● **Document passage**:
.....

I am trying to process a CSV file into a dict using a Dataflow template and Python.
As it is a template I have to use ReadFromText from the textio module, to be able to provide the path at runtime.
| beam.io.ReadFromText(contact_options.path)
All I need is to be able to extract the first line of this text/csv file, I can then use this data in DictReader as the fieldnames.
If I use split lines it brings back a each element of the text file in a list:
return element.splitlines()
or
csv_data = []
split_element = element.split('\n')
for row in split_element:
csv_data.append(row)
return csv_data
['phone_number', 'cid', 'first_name', 'last_name']
[' ', '101XXXXX', 'MurXXX', 'LevXXXX']
['3052XXXXX', '109XXXXX', 'MerXXXX', 'CoXXXX']
['954XXXXX', '10XXXXXX', 'RoXXXX', 'MaXXXXX']
Although If I then use say element[0], it just brings everythin back without the list brackets. I have also tried splitting by '\n', then using a for loop to produce a list object, although it produces almost the same result.

.....

● **Information supplied**:
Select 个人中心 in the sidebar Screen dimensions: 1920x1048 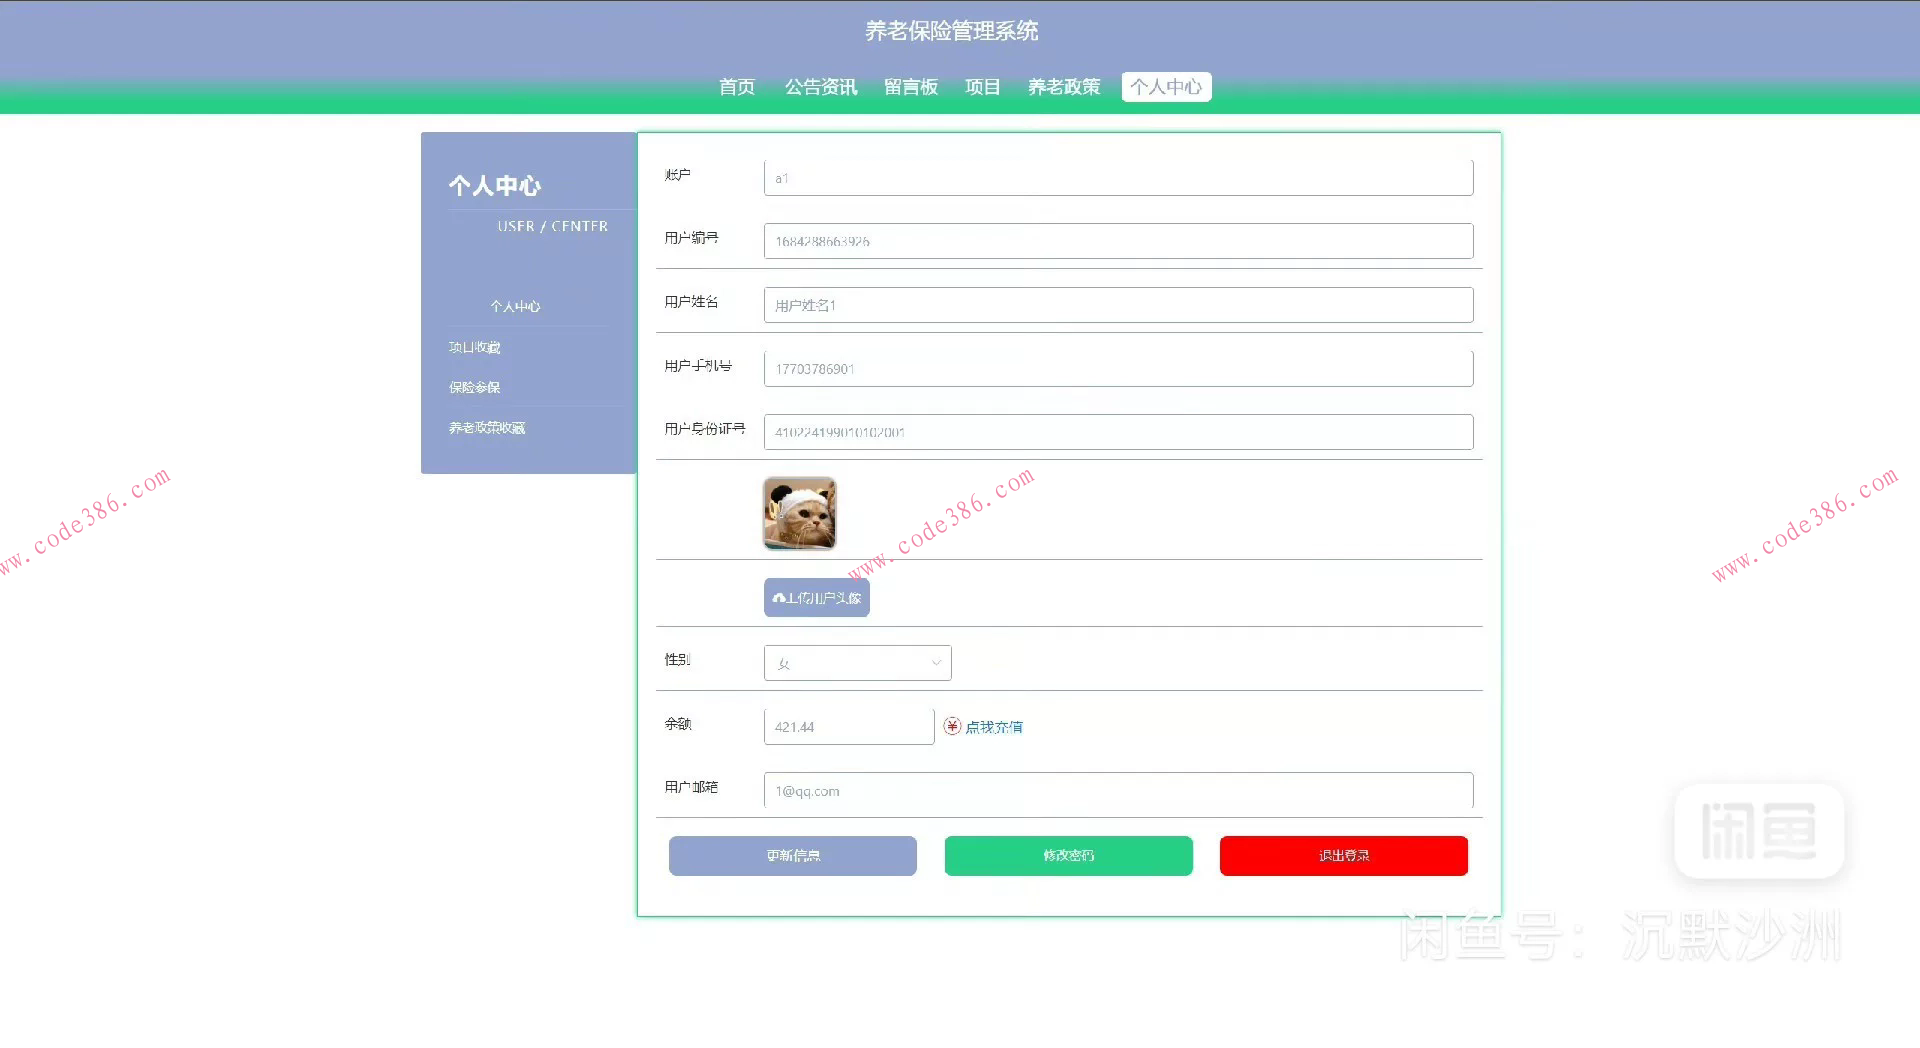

.....

● **Work required**:
Continue the post above about reading a CSV header in a Dataflow template, starting right after its last sentence.

● **Answer to this task**:
I cannot rely on using predetermined fieldnames as the csv files to be processed will all have different fieldnames and DictReader will not work effectively without fieldnames given.
EDIT:
The expected output is:
[{'phone_Number': '561XXXXX', 'first_Name': '', 'last_Name': 'BeXXXX', 'cid': '745XXXXX'}, {'phone_Number': '561XXXXX', 'first_Name': 'A', 'last_Name': 'BXXXX', 'cid': '61XXXXX'}]
EDIT:
Element contents:
"phone_Number","cid","first_Name","last_Name"
"5616XXXXX","745XXXX","","BeXXXXX"
"561XXXXXX","61XXXXX","A","BXXXXXXt"
"95XXXXXXX","6XXXXXX","A","BXXXXXX"
"727XXXXXX","98XXXXXX","A","CaXXXXXX"